> **What you will do**: In the listing that follows, locate the line containing "The image size is (1200, 461)." and the line containing "Click the green". Retype exactly those two lines and every line between them, and nothing more.

> **Records supplied**:
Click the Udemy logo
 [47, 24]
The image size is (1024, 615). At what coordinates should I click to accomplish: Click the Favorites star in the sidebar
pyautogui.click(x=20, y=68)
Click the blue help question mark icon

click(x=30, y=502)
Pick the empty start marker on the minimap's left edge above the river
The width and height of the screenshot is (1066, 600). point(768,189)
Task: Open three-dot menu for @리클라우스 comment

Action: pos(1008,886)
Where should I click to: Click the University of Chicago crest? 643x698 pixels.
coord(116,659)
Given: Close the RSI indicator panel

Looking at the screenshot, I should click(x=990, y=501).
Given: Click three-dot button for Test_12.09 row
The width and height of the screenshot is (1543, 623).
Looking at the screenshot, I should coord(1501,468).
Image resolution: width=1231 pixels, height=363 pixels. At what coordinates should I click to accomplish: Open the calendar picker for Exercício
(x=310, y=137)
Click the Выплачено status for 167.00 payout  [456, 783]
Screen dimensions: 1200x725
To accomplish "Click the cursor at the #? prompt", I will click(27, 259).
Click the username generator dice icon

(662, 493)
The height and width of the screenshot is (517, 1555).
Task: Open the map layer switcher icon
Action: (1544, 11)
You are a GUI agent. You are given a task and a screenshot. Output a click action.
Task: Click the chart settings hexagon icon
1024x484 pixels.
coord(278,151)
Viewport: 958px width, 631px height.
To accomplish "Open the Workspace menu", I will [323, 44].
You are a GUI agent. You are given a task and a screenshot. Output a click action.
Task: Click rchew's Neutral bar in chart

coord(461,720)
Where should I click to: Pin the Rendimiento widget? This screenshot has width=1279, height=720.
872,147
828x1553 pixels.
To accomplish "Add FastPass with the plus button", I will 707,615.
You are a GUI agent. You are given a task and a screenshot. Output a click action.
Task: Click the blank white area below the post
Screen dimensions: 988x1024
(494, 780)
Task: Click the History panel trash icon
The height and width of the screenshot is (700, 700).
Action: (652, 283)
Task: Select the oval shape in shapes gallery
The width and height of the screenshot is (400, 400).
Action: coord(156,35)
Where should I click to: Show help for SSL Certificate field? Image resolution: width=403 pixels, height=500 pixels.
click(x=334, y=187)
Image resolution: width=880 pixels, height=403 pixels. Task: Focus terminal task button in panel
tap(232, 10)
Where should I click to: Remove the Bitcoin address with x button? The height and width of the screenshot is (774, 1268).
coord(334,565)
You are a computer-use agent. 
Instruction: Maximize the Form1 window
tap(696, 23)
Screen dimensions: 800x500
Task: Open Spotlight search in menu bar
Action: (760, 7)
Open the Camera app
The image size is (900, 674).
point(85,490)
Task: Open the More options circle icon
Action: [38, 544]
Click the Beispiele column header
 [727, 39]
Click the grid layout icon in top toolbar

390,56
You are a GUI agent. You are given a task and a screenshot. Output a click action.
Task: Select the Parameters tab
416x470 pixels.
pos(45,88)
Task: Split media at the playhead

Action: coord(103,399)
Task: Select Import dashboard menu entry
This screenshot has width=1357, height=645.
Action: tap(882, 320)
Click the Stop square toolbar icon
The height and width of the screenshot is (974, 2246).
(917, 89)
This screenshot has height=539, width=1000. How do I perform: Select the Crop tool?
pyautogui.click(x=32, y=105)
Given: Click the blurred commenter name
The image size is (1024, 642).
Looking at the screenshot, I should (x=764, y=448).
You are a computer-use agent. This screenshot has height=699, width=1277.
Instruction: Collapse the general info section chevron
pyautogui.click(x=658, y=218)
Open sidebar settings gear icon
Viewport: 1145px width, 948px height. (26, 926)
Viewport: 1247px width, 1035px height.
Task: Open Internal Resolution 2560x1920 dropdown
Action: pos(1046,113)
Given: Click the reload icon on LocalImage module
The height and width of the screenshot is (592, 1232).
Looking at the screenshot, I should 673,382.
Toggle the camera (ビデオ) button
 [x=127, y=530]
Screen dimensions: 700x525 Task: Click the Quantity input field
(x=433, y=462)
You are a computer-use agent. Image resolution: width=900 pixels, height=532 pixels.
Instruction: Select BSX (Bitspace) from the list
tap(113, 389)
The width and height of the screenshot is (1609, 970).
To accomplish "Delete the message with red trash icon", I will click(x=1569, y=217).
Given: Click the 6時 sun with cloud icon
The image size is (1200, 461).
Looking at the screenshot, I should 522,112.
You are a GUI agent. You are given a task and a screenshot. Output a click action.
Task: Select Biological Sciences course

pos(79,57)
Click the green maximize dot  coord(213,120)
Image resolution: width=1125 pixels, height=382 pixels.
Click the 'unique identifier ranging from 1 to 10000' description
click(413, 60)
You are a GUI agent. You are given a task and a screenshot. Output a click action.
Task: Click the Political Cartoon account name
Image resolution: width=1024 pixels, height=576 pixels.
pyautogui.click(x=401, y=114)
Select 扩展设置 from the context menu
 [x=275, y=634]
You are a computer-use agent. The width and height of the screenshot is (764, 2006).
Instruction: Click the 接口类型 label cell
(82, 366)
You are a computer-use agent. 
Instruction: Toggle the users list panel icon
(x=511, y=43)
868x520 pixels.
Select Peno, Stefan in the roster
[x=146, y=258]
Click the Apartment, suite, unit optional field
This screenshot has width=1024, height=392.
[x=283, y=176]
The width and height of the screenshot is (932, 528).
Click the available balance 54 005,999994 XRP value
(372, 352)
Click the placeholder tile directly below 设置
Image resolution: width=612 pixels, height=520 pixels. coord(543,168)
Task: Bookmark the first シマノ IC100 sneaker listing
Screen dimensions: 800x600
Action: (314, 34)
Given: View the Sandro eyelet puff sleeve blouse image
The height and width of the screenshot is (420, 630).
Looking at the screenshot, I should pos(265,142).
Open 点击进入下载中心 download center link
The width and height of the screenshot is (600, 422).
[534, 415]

> **Reply to the task**:
The image size is (1200, 461).
Looking at the screenshot, I should 522,112.
You are a GUI agent. You are given a task and a screenshot. Output a click action.
Task: Select Biological Sciences course

pos(79,57)
Click the green maximize dot  coord(213,120)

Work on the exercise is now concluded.